■ Goal of the exercise: Everything from the line with "How do I perform: Click" through the final line of the listing below must be retyped exactly, apart from the pictures.
---------- Task material ----------
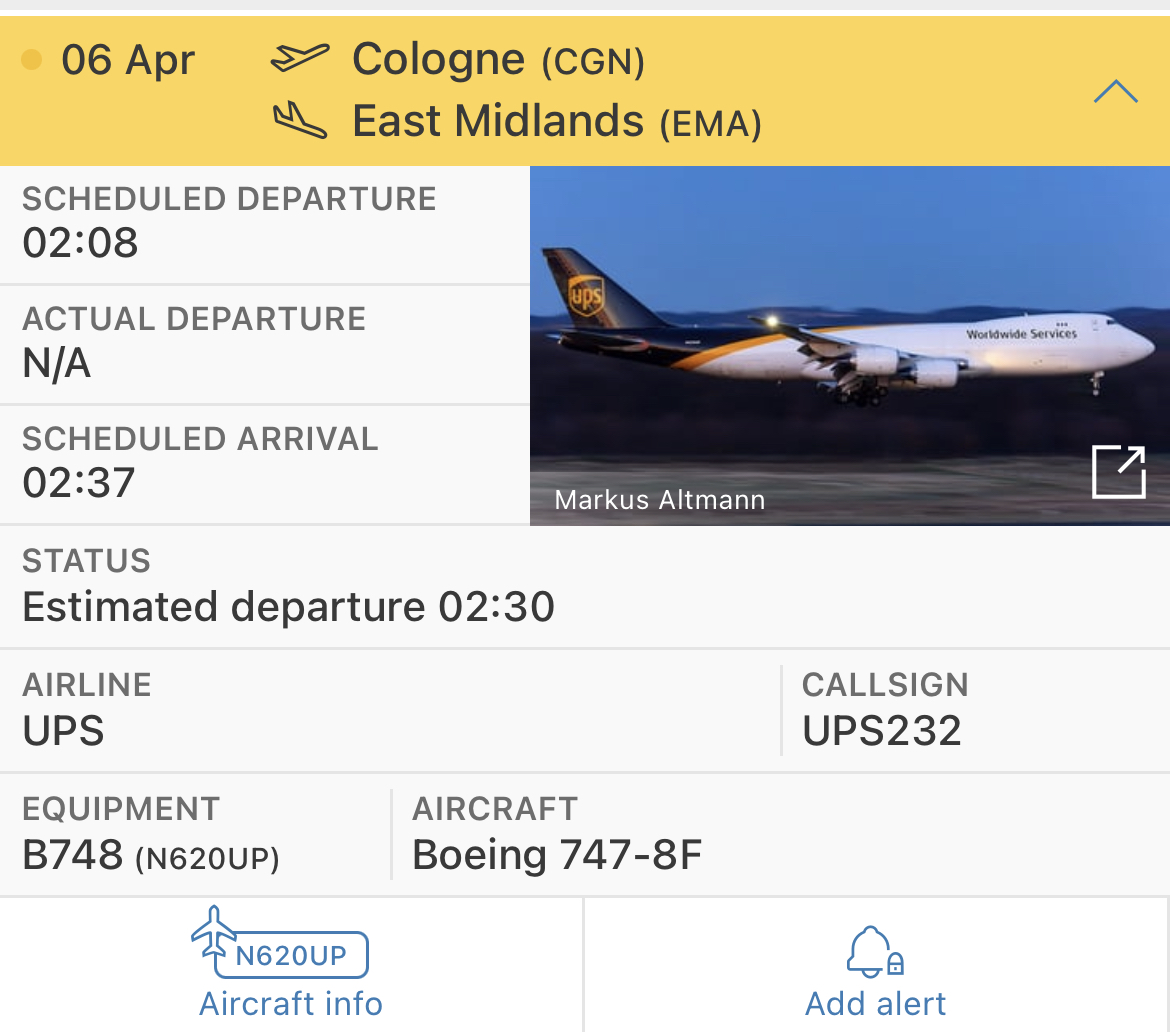Viewport: 1170px width, 1032px height.
Task: Select the Cologne (CGN) departure airport
Action: [x=498, y=60]
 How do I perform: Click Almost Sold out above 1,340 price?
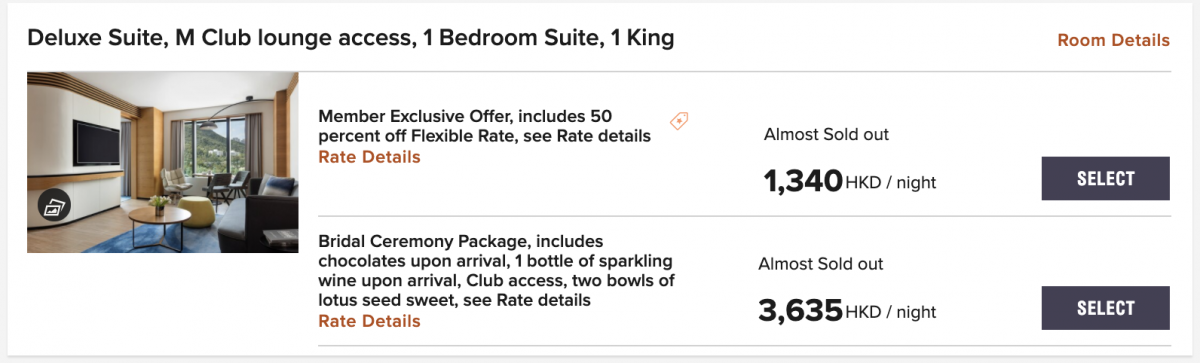click(x=826, y=134)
----------
■ Expected answer:
 How do I perform: Click Almost Sold out above 1,340 price?
click(x=826, y=134)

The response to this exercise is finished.